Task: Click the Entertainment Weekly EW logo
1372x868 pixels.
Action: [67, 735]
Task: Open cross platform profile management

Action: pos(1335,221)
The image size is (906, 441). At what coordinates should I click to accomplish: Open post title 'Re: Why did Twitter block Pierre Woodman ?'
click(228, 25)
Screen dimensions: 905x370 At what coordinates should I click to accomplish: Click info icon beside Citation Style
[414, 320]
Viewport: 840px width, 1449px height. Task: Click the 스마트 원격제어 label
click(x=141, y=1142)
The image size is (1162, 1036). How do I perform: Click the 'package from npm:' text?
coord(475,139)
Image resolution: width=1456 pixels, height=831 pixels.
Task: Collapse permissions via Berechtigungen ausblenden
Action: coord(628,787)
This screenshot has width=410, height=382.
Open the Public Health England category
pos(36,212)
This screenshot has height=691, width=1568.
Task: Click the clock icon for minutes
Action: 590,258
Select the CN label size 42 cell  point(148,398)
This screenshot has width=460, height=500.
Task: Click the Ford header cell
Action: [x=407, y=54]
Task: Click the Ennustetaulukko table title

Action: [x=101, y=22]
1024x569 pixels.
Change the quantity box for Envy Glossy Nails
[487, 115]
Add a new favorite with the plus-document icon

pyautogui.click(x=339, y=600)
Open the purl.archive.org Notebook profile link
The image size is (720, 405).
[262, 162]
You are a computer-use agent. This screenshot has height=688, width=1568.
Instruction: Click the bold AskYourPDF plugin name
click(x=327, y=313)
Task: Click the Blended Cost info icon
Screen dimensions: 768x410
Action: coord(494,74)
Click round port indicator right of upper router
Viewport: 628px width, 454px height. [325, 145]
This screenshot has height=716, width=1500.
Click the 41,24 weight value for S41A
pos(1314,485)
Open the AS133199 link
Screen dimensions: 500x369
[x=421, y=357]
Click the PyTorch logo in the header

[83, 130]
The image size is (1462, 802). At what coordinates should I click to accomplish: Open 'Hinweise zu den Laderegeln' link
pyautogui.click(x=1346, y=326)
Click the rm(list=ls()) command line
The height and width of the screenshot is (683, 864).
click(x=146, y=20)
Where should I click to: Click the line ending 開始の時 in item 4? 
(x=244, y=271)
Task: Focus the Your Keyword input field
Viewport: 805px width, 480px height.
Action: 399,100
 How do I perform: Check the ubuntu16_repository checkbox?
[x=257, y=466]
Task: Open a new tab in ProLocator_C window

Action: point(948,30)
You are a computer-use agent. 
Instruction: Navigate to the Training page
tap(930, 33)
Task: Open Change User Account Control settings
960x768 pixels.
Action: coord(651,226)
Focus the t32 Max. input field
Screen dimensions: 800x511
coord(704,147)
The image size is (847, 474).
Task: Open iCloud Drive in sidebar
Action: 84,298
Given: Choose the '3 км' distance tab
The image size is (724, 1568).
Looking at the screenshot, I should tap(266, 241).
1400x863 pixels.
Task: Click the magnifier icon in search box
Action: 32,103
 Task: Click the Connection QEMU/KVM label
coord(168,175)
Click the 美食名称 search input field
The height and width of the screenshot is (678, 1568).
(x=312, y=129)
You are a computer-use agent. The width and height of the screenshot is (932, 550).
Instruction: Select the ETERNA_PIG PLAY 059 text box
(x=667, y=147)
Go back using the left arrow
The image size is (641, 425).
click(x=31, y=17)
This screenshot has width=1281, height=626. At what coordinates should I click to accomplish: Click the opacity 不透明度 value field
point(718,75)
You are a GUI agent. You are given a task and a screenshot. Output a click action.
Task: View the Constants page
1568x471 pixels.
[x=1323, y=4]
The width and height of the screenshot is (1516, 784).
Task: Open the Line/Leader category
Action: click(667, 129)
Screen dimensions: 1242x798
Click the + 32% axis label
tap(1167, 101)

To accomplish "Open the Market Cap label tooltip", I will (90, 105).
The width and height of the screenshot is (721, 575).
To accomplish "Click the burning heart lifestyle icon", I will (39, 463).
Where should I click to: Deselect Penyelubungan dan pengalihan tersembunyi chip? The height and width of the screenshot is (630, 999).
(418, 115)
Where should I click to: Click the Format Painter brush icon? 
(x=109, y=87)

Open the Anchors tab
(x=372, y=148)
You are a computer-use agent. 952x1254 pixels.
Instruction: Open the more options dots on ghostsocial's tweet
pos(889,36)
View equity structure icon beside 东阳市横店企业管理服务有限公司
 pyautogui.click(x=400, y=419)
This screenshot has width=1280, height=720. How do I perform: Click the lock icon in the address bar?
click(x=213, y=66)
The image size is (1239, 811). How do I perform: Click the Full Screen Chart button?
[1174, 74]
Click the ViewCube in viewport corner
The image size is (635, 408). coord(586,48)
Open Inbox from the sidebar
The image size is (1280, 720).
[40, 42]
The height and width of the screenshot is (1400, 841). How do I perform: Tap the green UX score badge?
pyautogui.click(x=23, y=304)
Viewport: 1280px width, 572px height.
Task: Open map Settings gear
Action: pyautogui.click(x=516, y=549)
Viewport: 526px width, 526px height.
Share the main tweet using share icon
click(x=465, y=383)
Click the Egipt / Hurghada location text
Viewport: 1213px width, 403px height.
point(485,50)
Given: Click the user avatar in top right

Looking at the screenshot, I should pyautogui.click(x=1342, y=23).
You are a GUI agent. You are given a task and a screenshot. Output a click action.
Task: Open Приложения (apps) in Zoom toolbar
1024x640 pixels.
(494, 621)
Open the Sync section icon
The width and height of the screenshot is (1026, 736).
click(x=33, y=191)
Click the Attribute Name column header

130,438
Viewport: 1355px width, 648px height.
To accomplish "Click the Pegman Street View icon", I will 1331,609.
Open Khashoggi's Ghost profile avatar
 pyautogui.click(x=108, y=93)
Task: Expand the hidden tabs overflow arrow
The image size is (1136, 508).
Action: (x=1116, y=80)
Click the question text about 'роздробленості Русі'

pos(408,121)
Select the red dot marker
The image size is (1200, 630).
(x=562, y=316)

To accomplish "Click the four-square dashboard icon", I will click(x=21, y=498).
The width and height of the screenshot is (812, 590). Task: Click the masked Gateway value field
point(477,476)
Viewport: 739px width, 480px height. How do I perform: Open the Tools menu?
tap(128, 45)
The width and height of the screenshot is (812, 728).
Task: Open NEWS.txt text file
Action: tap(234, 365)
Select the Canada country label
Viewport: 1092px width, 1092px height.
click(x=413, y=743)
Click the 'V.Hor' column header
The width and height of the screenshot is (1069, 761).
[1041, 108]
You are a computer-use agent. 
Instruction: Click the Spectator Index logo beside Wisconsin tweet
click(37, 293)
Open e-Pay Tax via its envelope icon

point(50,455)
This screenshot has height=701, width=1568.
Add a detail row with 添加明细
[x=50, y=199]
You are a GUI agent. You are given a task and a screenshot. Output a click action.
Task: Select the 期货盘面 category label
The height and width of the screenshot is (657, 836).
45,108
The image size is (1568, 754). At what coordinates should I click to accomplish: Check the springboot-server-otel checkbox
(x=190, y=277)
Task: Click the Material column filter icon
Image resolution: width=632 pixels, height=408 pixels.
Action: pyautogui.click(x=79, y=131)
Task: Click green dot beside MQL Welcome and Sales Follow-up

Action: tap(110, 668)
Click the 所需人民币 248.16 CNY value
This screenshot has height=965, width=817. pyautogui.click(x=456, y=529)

*-*-*

### What you need to do
Reproduce every line above containing "will".

### Answer box
To accomplish "Open the Market Cap label tooltip", I will (90, 105).
To accomplish "Click the burning heart lifestyle icon", I will (39, 463).
To accomplish "Click the Pegman Street View icon", I will 1331,609.
To accomplish "Click the four-square dashboard icon", I will click(x=21, y=498).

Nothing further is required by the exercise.